= Beginning of Section =
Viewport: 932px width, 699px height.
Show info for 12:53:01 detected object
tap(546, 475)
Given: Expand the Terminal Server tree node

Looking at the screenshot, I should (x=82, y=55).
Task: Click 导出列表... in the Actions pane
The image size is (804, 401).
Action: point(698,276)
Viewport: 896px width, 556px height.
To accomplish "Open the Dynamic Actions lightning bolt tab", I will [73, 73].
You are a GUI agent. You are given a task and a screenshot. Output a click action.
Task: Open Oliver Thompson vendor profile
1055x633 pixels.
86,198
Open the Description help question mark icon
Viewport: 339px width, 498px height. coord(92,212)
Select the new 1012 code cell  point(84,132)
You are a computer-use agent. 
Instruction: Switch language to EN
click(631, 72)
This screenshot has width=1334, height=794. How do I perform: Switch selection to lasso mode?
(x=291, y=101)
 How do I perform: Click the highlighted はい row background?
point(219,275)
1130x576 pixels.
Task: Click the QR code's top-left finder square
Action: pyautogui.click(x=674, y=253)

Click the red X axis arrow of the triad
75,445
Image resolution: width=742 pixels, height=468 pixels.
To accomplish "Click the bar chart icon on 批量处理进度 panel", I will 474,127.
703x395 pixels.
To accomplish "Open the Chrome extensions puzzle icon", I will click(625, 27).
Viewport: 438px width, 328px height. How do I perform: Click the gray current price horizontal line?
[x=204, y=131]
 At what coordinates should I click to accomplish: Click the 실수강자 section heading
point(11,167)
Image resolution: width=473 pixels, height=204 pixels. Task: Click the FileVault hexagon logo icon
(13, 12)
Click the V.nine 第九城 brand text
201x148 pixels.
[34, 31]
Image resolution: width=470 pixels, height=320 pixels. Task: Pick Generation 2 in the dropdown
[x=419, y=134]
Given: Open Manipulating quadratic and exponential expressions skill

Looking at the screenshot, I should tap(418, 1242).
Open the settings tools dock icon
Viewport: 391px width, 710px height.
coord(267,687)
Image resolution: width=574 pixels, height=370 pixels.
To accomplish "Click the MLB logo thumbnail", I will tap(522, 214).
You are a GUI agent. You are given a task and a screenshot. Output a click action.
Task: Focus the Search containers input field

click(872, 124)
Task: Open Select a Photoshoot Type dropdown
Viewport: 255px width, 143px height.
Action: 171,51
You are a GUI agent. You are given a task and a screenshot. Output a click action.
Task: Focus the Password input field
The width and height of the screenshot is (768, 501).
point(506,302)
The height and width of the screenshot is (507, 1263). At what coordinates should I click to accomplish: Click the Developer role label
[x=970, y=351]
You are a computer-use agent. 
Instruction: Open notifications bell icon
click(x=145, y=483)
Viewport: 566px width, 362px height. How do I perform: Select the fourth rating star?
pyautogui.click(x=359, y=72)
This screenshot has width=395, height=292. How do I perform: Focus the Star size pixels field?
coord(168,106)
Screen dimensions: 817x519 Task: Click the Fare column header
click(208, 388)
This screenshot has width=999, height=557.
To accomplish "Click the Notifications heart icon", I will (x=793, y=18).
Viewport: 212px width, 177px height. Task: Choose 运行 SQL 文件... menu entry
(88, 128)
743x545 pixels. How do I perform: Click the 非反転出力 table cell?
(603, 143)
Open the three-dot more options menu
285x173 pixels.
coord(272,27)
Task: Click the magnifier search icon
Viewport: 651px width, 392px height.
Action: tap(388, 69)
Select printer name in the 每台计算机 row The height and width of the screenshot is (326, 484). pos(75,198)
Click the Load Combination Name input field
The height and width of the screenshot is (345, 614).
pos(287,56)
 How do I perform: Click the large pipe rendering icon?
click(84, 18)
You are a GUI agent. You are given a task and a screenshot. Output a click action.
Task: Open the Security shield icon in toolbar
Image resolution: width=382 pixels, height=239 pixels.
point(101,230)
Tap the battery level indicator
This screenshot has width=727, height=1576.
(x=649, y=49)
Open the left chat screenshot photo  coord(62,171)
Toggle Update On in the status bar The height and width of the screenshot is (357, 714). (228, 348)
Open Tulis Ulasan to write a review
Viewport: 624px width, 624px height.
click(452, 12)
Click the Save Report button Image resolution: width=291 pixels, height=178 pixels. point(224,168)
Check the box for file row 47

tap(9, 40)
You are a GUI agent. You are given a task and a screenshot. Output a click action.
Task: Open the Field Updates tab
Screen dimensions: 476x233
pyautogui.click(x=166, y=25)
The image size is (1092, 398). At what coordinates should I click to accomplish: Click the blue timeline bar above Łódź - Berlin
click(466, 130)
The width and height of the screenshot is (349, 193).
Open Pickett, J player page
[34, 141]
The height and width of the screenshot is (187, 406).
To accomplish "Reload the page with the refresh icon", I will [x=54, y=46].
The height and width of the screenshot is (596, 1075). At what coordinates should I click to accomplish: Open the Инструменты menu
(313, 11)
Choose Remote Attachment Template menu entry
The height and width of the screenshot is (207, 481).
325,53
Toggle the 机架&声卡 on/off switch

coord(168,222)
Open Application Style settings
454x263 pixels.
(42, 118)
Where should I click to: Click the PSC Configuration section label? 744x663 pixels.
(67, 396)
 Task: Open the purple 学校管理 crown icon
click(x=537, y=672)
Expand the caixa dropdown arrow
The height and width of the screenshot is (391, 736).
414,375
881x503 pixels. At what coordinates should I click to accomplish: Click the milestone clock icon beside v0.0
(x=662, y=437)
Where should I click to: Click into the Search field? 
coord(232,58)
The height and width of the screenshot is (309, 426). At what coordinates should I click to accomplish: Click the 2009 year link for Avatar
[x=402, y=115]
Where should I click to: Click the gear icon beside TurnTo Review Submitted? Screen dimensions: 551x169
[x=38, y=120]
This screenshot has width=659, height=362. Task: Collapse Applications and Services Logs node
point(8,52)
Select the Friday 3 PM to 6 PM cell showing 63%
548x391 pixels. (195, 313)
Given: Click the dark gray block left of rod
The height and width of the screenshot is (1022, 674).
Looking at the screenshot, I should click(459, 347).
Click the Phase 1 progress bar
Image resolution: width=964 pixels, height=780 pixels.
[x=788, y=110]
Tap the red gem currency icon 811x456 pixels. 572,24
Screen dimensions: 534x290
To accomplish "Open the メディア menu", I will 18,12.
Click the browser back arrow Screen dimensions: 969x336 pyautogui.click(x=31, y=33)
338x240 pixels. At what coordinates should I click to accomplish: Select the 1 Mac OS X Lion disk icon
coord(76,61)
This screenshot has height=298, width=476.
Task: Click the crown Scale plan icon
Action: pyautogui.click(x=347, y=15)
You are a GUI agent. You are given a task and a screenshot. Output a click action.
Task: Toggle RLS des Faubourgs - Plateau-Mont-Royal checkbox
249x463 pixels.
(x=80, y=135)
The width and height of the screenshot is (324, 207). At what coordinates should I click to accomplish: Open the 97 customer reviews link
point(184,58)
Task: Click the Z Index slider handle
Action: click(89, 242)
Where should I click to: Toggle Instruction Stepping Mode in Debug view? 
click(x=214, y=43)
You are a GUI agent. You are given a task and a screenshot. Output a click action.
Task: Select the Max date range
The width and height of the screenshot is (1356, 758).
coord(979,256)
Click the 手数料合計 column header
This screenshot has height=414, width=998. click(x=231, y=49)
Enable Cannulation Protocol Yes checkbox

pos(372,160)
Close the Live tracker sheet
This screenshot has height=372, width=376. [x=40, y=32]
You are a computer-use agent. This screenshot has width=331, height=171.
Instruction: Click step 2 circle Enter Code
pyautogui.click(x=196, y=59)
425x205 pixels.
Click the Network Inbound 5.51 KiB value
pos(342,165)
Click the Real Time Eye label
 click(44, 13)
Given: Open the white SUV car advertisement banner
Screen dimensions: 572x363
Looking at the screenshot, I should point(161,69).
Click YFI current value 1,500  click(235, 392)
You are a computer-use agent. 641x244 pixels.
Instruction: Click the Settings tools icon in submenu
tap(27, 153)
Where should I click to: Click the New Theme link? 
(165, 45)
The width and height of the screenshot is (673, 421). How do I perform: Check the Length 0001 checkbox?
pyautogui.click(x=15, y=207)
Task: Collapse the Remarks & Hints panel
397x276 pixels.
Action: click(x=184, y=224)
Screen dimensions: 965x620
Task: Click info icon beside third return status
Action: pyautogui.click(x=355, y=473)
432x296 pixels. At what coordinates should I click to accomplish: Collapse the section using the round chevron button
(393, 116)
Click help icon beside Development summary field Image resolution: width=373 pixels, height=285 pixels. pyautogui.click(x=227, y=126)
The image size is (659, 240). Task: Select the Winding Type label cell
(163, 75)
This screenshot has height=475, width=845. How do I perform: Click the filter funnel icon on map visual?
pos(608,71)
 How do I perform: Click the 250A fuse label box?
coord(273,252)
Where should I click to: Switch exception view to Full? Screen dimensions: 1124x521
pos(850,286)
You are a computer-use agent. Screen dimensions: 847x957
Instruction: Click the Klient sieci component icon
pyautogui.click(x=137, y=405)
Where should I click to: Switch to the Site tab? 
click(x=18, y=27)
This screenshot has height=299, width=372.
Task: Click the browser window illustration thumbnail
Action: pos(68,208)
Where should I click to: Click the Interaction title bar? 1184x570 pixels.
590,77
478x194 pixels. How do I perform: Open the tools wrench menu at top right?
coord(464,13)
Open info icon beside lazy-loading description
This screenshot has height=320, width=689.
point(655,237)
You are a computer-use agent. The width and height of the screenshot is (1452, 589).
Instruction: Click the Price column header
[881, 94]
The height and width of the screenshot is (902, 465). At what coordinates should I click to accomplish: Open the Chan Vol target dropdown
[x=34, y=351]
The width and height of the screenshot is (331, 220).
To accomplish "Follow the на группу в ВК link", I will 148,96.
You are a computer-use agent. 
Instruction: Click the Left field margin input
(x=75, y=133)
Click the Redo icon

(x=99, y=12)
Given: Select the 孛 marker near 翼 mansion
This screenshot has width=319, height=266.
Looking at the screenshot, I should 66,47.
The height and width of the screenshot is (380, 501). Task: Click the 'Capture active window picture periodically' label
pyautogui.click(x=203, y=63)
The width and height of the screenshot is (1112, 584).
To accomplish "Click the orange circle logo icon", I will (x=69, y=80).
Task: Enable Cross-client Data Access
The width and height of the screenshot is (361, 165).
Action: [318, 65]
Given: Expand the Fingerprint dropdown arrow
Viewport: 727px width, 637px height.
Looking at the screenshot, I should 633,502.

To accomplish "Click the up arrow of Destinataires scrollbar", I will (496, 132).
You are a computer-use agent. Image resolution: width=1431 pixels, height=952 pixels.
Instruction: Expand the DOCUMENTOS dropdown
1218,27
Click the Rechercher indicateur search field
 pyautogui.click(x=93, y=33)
= End of Section =
Problem to work on
Tally up the lines holding the string "will" in this listing, and report the total alone.

Exercise response
10